Respondent also alleges that during the years in issue, Career Counseling Enterprises (Career) also was a brothel and that all the stock of Career was owned by Geller-Warshaw who subsequently recorded them on the books and records and tax returns of Blairs. Respondent contends that during the years in issue, the shareholders skimmed substantial amounts of cash from petitioner which amounts represent either constructive dividends from petitioner or other income. Respondent further contends that petitioner fraudulently, and with the intent to evade tax, omitted income from its Federal income tax returns for the years at issue. In paragraph 7 of the answer, respondent specifies the amounts of Blairs' gross receipts and the amounts of its unreported income for the years in issue and also the amounts of cash which Blairs' stockholders skimmed from it and which was not reported on their tax returns.

Rule 51(a) provides that a party may move for a more definite statement before interposing a responsive pleading: "If a pleading to which a responsive pleading is permitted or required is so vague or ambiguous that a party cannot reasonably be required to frame a responsive pleading, * * *."

Petitioner complains about paragraph 7 of respondent's answer, arguing that it fails to comply with Rule 36 concerning the form and content of the answer. Petitioner contends that throughout paragraph 7 of the answer, respondent pleaded conclusions instead of facts and did not attempt to disclose or explain how the amount of unreported income was determined. Specifically, petitioner cites the following as examples of this contention: (1) Respondent refers to "large amounts of gross receipts which were paid out to the shareholders as constructive dividends"; (2) respondent states that "The bulk of gross receipts was retained by the shareholders and neither deposited in the respective corporate bank accounts nor reflected on the respective corporations' income tax returns"; (3) respondent states "Lori Geller-Warshaw received cash from Blairs in the amounts of $531,451 and $513,195.50, respectively, which were not reported on her joint income tax returns for said years"; and (4) respondent does not disclose the method used to determine the amounts of omitted income.

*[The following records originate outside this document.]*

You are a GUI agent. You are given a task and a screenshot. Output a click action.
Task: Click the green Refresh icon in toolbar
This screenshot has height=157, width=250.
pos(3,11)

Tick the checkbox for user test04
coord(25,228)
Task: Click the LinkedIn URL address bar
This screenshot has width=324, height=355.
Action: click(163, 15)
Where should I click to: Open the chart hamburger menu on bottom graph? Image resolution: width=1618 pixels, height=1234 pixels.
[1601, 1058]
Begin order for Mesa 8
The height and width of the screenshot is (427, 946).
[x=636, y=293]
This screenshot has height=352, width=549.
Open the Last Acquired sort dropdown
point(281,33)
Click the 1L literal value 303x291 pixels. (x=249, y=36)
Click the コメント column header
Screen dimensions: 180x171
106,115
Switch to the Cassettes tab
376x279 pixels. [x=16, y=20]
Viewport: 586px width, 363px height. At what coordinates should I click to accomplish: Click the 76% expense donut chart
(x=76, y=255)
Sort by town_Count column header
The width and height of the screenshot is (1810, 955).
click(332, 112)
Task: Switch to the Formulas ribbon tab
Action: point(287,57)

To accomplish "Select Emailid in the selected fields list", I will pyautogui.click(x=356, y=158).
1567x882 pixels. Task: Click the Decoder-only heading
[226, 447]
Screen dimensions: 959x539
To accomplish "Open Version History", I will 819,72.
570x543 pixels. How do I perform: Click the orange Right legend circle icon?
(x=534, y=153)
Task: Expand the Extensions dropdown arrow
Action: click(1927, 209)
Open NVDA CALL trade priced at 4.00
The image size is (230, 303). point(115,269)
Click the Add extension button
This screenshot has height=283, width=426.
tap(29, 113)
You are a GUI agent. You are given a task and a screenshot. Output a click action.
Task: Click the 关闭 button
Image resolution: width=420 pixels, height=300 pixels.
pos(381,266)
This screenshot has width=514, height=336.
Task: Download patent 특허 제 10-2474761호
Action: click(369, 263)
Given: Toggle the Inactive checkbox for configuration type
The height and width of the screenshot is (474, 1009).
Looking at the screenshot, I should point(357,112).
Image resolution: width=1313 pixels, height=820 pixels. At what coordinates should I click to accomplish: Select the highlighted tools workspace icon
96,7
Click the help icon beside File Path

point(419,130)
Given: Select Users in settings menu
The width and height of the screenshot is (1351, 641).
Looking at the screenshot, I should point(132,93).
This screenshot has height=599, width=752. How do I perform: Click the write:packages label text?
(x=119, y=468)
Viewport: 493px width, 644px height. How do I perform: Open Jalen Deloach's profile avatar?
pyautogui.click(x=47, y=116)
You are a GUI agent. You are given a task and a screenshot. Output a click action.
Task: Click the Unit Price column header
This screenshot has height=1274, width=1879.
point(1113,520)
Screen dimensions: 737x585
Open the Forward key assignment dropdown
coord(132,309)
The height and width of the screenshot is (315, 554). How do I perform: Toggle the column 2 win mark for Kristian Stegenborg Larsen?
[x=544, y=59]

Respondent's allegations in paragraph 7 of the answer are neither vague nor ambiguous. In considering and denying a similar request for a more definite statement in Ryskiewicz v. Commissioner [Dec. 32,827], 63 T.C. 83, 85 (1974), this Court set forth the "basic standard" to be used in determining whether a pleading should be made more definite:

This standard is expressed in Rule 31(a) which provides that the "purpose of the pleadings is to give the parties and the Court fair notice of the matters in controversy and the basis for their respective positions."

Paragraph 7 of respondent's answer, to which petitioner's motion is directed, clearly satisfies the "basic standard" set forth in Rule 31(a). Paragraph 7 in its entirety gives "fair notice of the matter in controversy" and respondent's position with respect to fraud. See Ryskiewicz v. Commissioner, supra.

Rule 36(b) sets out the required form and content of an answer. It provides that the "answer shall contain a clear and concise statement of every ground, together with the facts in support thereof on which the Commissioner relies and has the burden of proof." The "ground" upon which respondent relies and as to which she bears the burden of proof is the addition to tax for fraud. Respondent's statement of the ground is clear and the facts in support thereof are set forth sufficiently for petitioner to frame its responsive reply.

A motion under Rule 51(a) is not the proper procedure to be utilized to obtain the information sought by petitioner. Ryskiewicz v. Commissioner, supra at 86. See also Estate of Allensworth v. Commissioner [Dec. 33,752], 66 T.C. 33, 35 (1976), explicitly stating that a motion for a more definite statement under Rule 51(a) "is not to be used merely to obtain a statement of the Commissioner's grounds or the facts or theories upon which he relies."

Petitioner will have an opportunity to request the information it seeks from respondent under the discovery rules of this Court. However, we express no opinion here as to what extent, if any, petitioner would be entitled to obtain discovery of this information.

An appropriate order denying petitioner's motion for more definite statements will be issued.